Now Solaris 9 will look for files /etc/hostname.<interface> at boot time and try to plumb those interfaces. If this system was restored from a different hardware platform, then you might for example have a file /etc/hostname.ce0 existing causing Solaris to try to plumb ce0 at boot-time when ce0 doesn't actually exist on this hardware. To stop Solaris from trying to plumb ce0 simply delete the /etc/hostname.ceo file.

When Solaris finds a file /etc/hostname.<interface> at boot-time, it reads the hostname from this file and then (assuming the interface is not configured for DHCP of course) goes to /etc/hosts and looks up the IP address it should use on this interface.

If you aggregate bge0 and bge1 into aggr1, then a file /etc/hostname.aggr1 is created which Solaris will try to plumb at boot-time.

Now, you are trying to get a FAIL message for ce0 to disappear, yes? I can think of only two possibilities why a system would complain about ce0 FAIL:

File /etc/hostname.ce0 exists but actual interface ce0 does not exist on this hardware. Delete the file.
The interface ce0 does not exist on this platform but is included in an aggregate IPMP configuration that has been restored from a different hardware platform. Down the aggregate interface and delete the IPMP configuration, then recreate the aggregate with interfaces that do exist on this platform and exclude ce0 which doesn't.

Aggregating interfaces has nothing to do with other systems on the LAN. Provided the network cables from the aggregated interfaces go to network switch(es) that understand multi-pathing then all should be well.

I'm going to stop there.
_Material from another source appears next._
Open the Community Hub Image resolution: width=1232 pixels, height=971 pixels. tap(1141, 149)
If I've completely misunderstood your question then please give us a clue what this is about please.

Hope that helps in some way.

solaris_1977 · September 6, 2019, 5:11pm

I am sorry to have confused you. I clubbed two issues in one. I will re-word this issue.

IPMP is already configured on this server. Suddenly I got alert that IPMP group is failed over due to some error. When I logged into the server, I found that ce2 was in FAILED status, instead of the usual INACTIVE state.
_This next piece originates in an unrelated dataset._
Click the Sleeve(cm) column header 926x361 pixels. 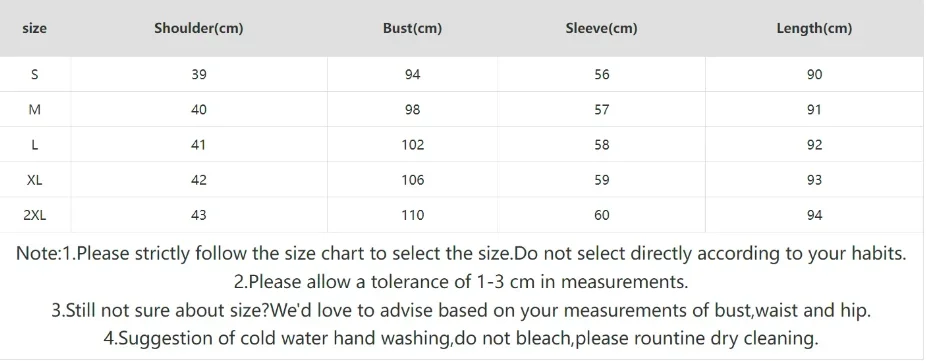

/etc/hostname.ce2 file is there and the physical interface is also present. There was never any change in its setup. Physically I can see light blinking on network port behind the server. But since this interface is in FAILED states, IPMP is broken. Running snoop on ce2, is not giving me any result. To test this, I tried to detach bge0 and it is not working

# if_mpadm -d bge0
Offline failed as there is no other functional interface available in the multipathing group for failing over the network access.
#
# cat /etc/hostname.ce2
sbprda-app1-ce2 group sbsd_data netmask + broadcast + deprecated -failover standby up
#

---------------------UPDATE-----------------
Found that cable had problem. After replacing that, I was able to fix this issue

MadeInGermany · September 7, 2019, 5:34am

Thanks for the update.
If a NIC suddenly fails, and no admin did something to your system or to the LAN switch then the next idea is hardware.

The IPMP concept is quite different from the port aggregation concept.
Does the latter exist in Solaris 9 at all? In the early days you had to purchase SunTrunking software.

hicksd8 · September 7, 2019, 8:58am

@MadeInGermany........................That's an interesting point you make. AFAIR port aggregation was around long before multi-pathing (IPMP) as it's a simpler technology (isn't it??).

I assumed that since this is Solaris 9 we were talking aggregation and, from the posts, it sounded to me that one port going down (perhaps by unplugging the cable) stopped all communication thereby indicating that the other aggregated port was already down.

Perhaps I misunderstood the question in the first place. I had real difficulty getting a handle on it.

Yes, okay, I know that we techies are continuing a thread that's already tagged as solved.